Start of DATA IN THIS EXERCISE

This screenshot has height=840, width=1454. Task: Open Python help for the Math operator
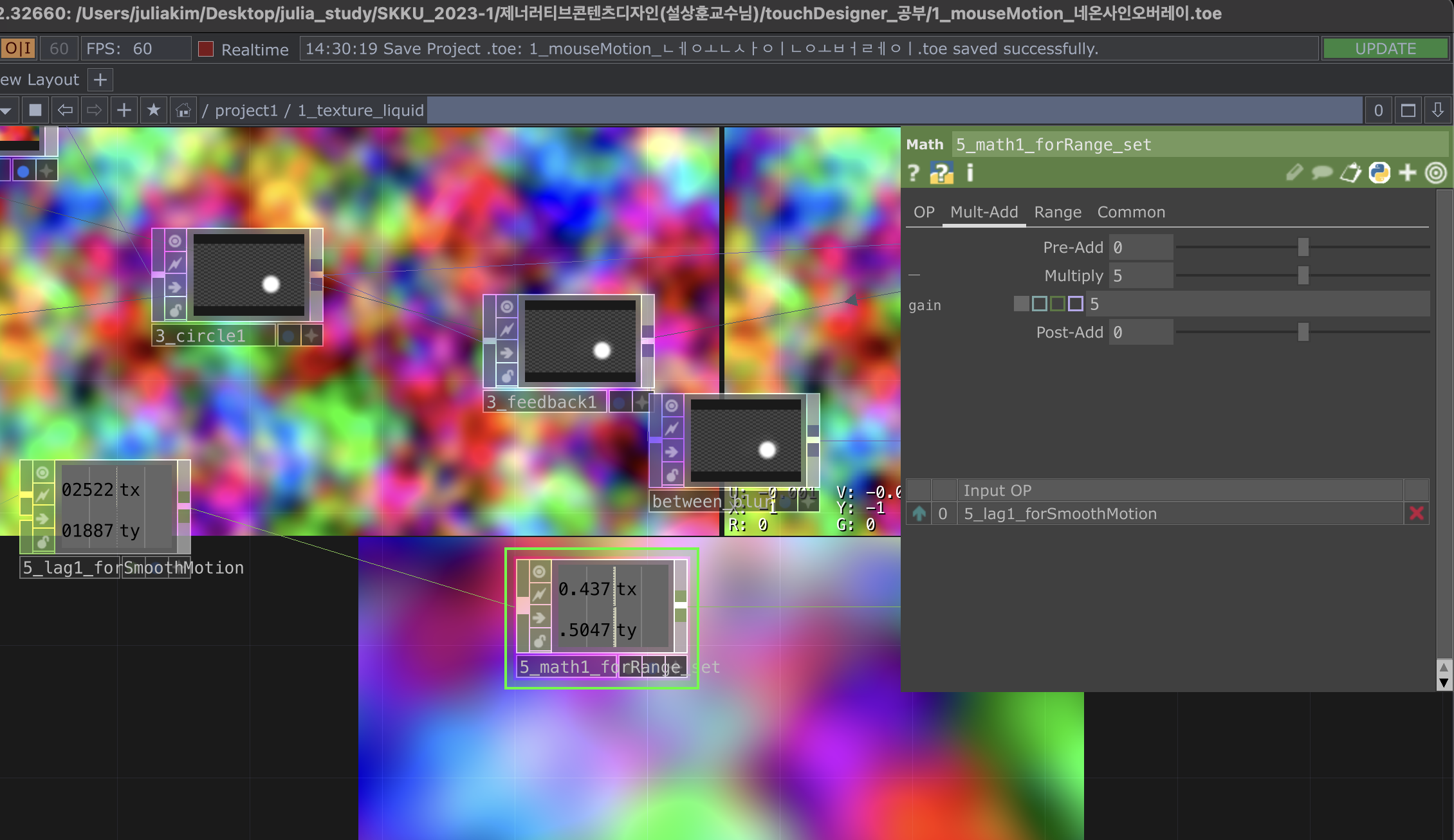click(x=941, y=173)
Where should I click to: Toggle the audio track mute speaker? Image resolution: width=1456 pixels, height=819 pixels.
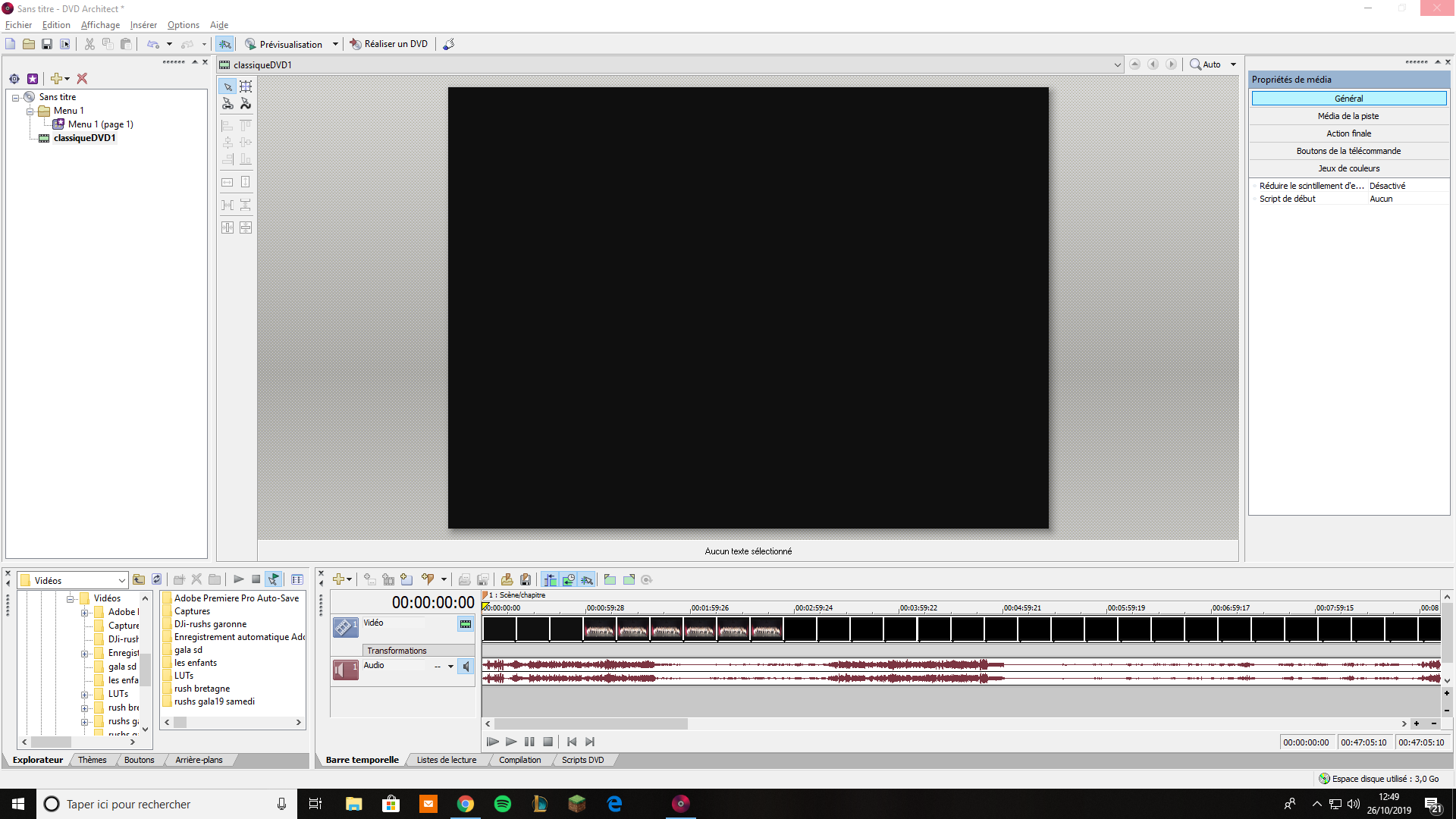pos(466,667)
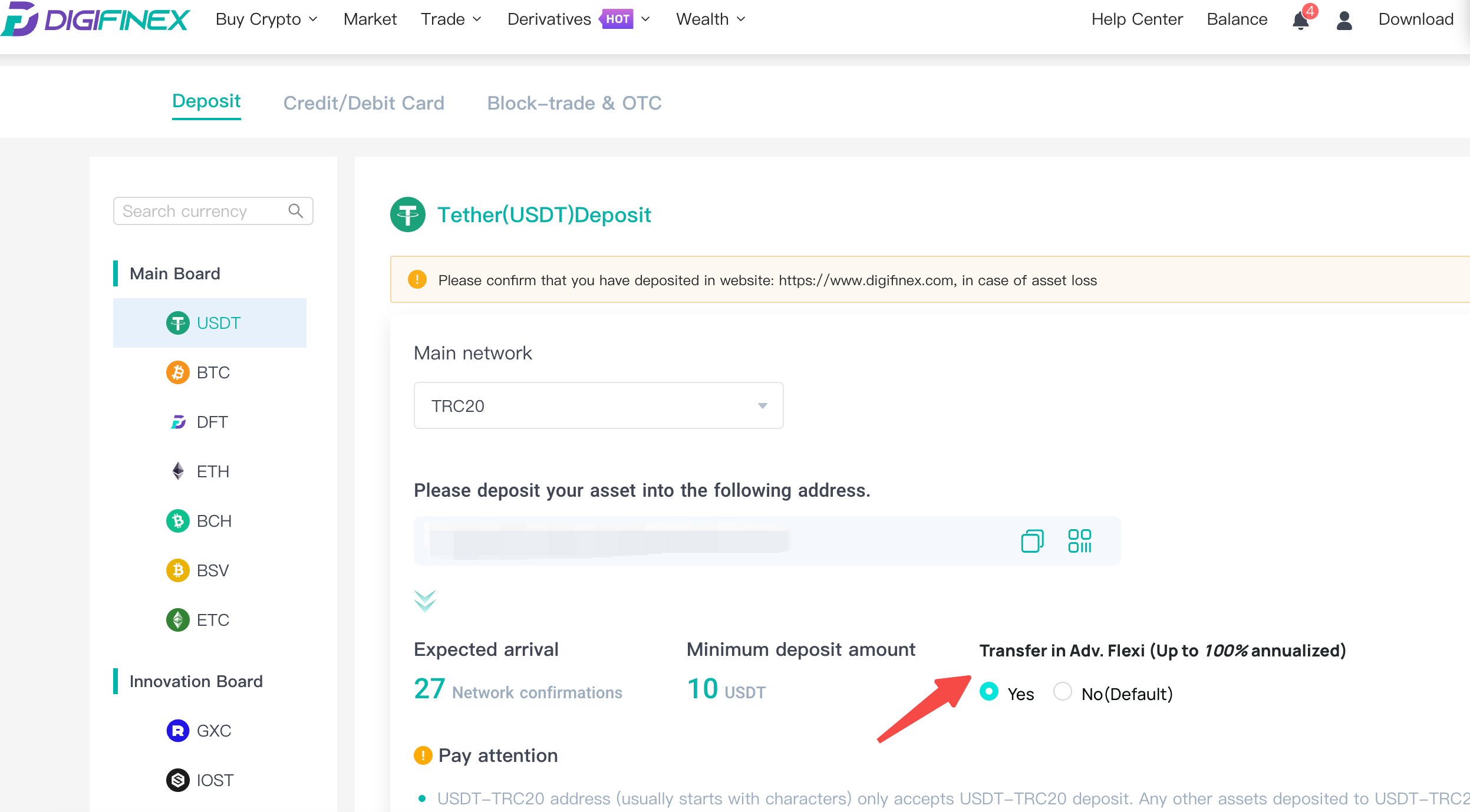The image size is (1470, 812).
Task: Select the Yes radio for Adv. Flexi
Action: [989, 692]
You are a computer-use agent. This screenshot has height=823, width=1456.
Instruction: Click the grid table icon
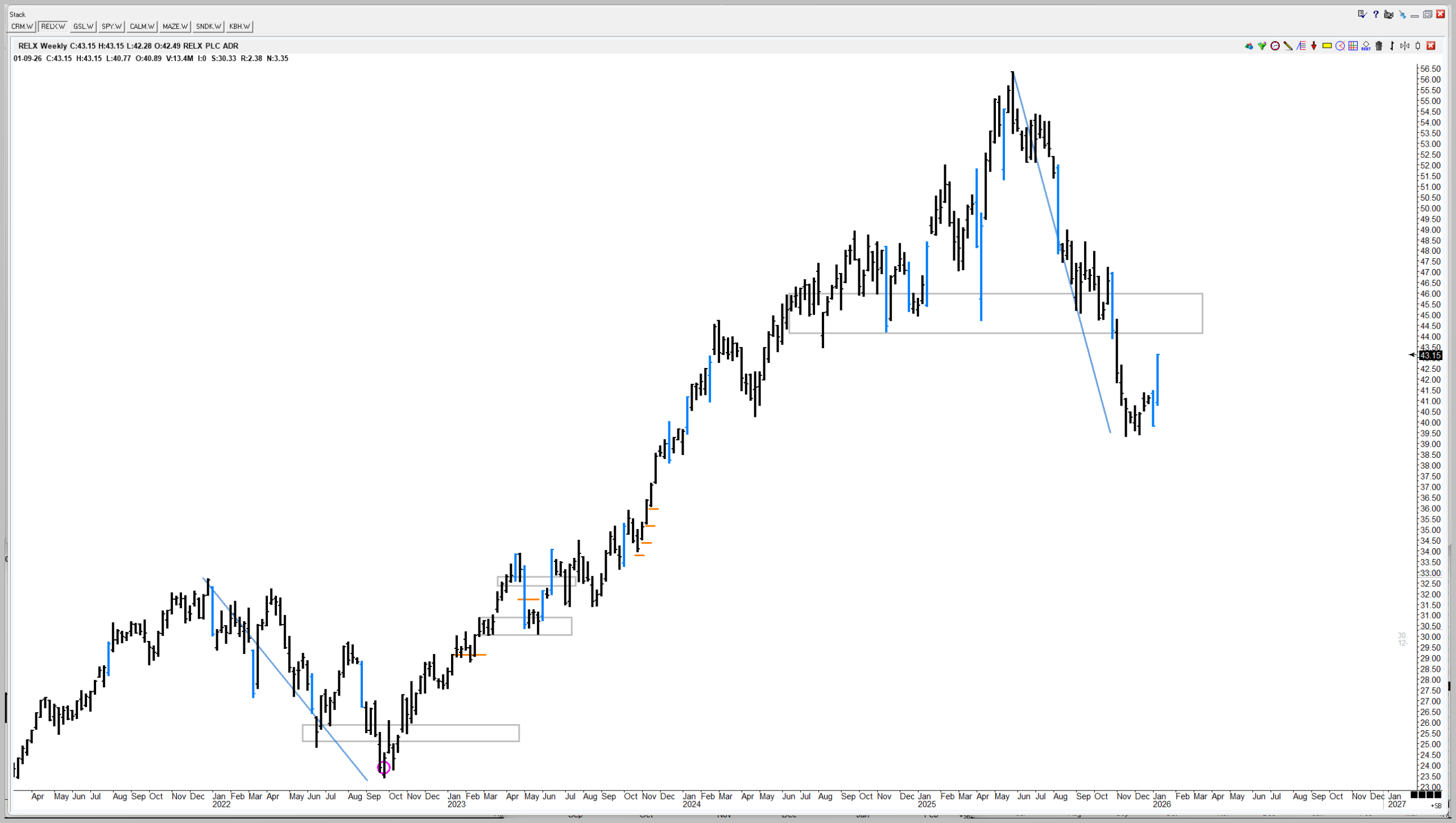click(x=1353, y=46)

End of DATA IN THIS EXERCISE

The output should consist of every entry above, printed exactly, with the images removed.

### RESPONSE
This screenshot has height=840, width=1454. Task: Open Python help for the Math operator
click(x=941, y=173)
Where should I click to: Toggle the audio track mute speaker? Image resolution: width=1456 pixels, height=819 pixels.
pos(466,667)
The image size is (1470, 812).
Task: Select the Yes radio for Adv. Flexi
Action: [989, 692]
You are a computer-use agent. This screenshot has height=823, width=1456.
Instruction: Click the grid table icon
click(x=1353, y=46)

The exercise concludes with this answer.